PAG-VI  Plant & Animal Genome VI Conference

Town & Country Hotel, San Diego, CA, January 18-22, 1998.


W9

GENETIC MAPPING IN OYSTERS: PROBLEMS WITH NON-MENDELIAN SEGREGATION AND COMPLETE INTERFERENCE

DENNIS HEDGECOCK1, Delphine Brun2, Francois Bonhomme3

  1. Bodega Marine Laboratory, University of California, Davis, Bodega Bay, CA USA 94923-0247
  2. Ecole Normale Superieure de LYON, 46 allee d'Italie , 69 007 LYON , France
  3. Laboratoire Genome et Populations, UPR 9060, Universite de Montpellier II, Place E. Bataillon, 34095 Montpellier, cedex 5, France

Inheritance studies with marine bivalve molluscs, including the American and Pacific oysters Crassostrea virginica and C. gigas, often detect departures from Mendelian segregation.
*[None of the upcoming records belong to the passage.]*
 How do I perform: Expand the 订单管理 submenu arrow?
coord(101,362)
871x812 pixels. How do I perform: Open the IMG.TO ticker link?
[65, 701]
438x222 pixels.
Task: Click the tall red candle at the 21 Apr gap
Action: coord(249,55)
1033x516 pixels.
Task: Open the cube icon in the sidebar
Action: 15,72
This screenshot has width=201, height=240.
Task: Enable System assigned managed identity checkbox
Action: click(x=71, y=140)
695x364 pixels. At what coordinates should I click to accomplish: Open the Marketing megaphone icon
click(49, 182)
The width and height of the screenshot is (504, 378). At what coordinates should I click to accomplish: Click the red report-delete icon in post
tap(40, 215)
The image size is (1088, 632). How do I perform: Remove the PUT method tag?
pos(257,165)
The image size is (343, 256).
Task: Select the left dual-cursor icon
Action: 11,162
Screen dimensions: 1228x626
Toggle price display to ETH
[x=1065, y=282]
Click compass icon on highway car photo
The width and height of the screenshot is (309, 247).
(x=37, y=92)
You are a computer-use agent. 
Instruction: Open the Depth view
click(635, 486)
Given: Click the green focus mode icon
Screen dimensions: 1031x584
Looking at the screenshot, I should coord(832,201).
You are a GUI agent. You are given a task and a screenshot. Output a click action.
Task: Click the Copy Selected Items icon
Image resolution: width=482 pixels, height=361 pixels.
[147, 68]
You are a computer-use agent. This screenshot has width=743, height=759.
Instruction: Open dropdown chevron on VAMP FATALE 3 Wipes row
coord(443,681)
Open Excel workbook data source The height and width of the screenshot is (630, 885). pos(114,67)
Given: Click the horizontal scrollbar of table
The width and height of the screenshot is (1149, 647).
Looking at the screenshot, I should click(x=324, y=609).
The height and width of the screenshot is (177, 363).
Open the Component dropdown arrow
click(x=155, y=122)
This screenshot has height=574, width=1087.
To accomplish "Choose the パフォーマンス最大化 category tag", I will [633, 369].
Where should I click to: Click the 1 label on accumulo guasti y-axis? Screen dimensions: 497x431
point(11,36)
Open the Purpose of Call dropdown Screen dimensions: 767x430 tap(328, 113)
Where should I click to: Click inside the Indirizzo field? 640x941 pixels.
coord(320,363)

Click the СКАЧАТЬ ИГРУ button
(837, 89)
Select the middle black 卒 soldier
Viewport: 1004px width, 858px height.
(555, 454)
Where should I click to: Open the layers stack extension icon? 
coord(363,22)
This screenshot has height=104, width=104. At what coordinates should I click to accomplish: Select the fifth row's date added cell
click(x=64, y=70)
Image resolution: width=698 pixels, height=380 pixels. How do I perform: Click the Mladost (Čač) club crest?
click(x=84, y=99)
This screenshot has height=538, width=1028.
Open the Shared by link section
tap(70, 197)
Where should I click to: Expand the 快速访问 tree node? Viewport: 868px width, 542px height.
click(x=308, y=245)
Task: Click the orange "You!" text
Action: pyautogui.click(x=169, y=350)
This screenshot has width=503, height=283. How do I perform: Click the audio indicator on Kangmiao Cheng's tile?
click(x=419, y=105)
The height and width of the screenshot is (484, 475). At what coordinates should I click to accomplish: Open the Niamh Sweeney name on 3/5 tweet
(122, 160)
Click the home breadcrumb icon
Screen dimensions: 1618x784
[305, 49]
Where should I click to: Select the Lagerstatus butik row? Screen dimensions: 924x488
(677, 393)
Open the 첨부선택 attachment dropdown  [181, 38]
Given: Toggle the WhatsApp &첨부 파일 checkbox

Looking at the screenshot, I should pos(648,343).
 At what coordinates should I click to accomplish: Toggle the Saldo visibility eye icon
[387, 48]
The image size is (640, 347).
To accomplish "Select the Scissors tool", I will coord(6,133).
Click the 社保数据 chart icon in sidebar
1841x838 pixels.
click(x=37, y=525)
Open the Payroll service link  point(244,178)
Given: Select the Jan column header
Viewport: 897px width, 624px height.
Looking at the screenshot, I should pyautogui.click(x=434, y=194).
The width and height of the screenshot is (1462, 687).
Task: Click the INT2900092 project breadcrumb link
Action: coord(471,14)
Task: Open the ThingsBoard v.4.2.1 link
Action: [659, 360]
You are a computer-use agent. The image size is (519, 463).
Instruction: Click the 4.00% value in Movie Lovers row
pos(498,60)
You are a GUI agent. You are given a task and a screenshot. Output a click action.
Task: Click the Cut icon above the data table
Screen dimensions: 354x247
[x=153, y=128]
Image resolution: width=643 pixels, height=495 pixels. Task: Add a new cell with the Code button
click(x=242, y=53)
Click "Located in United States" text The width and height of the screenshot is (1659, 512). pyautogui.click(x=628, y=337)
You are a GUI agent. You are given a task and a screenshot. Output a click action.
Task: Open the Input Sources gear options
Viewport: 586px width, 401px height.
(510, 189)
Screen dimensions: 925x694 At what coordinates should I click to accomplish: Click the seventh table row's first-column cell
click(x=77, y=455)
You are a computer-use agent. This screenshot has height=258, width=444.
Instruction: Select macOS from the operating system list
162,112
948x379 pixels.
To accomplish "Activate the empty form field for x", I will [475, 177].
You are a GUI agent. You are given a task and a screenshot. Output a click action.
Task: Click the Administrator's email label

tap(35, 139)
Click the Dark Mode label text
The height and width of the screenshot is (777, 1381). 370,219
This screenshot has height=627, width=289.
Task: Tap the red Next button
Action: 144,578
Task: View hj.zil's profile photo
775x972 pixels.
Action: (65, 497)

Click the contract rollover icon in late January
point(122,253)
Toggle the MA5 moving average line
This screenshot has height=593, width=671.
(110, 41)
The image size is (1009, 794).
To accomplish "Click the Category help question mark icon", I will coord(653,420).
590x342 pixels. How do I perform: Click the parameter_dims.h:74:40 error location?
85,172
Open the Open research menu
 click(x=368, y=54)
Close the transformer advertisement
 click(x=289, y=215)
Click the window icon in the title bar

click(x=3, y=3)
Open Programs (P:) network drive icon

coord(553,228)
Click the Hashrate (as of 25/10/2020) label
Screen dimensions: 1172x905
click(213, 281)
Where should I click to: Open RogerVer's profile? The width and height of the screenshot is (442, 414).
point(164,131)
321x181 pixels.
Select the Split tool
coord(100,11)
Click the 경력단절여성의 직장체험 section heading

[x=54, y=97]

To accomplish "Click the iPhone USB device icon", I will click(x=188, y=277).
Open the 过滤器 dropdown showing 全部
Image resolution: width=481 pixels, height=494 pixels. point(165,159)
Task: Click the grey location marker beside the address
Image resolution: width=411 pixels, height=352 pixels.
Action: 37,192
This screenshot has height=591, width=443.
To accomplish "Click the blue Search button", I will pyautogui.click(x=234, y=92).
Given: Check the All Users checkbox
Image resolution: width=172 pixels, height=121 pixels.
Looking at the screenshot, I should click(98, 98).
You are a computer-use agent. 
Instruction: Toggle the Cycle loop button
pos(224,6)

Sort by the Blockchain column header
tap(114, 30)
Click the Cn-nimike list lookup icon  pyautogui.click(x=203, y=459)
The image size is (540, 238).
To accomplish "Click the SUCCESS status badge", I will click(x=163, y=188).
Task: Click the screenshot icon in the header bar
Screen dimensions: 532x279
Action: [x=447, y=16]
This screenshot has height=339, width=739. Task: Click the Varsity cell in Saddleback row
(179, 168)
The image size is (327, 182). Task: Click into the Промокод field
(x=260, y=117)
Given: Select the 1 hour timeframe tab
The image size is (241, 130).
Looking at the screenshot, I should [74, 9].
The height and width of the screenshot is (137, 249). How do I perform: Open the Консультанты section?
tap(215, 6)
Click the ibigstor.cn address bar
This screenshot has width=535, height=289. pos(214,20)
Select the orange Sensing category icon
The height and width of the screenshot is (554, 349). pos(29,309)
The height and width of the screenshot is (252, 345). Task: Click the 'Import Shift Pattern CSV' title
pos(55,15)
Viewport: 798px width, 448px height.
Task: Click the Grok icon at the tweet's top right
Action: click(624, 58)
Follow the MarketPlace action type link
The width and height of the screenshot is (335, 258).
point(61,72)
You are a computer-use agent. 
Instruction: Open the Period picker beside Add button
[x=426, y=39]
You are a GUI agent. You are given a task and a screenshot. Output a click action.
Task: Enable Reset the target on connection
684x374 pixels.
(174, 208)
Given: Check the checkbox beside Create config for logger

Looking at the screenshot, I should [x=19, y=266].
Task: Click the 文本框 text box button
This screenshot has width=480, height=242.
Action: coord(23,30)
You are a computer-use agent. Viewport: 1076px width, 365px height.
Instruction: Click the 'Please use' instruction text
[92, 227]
In controlled, pair-crosses, about half of the genetic markers, whether protein or DNA polymorphisms, show significant discrepancies between observed and expected genotypic proportions in the resulting progeny. Discrepancies are evident during larval development but are especially marked at the juvenile or adult stages; they arise in random-bred progenies but are striking in inbred families. The loci affected vary from cross to cross. These deviations from normal Mendelian segregation, whatever their cause, necessitate modifications of standard methods of linkage or QTL mapping. While statistical corrections are available for cases of zygotic or gametic selection, another approach is to examine segregation in very early life stages, in haploid embryos, even in gametes directly. It is possible to make haploid oyster embryos, which survive for 6-8 hrs, producing enough template for 20-40 PCR reactions. We successfully amplified microsatellites from 6 hr old haploid and diploid Pacific oyster embryos, and preliminary data for one microsatellite locus suggest that segregation, in both male and female parents, and genotypic proportions of progeny are normal in three families. One female parent is hypothesized to carry a null allele. Further studies involving more loci and parents are needed to confirm that segregation distortion is consistently absent in early haploid or diploid stages. A second problem in genetic mapping is the complete interference that has been reported in studies of gene-centromere recombination in triploids made by inhibition of the second polar body. Whether large blocks of genes remain linked because of stereotypical sites for crossing-over remains a concern in constructing a linkage map for oysters.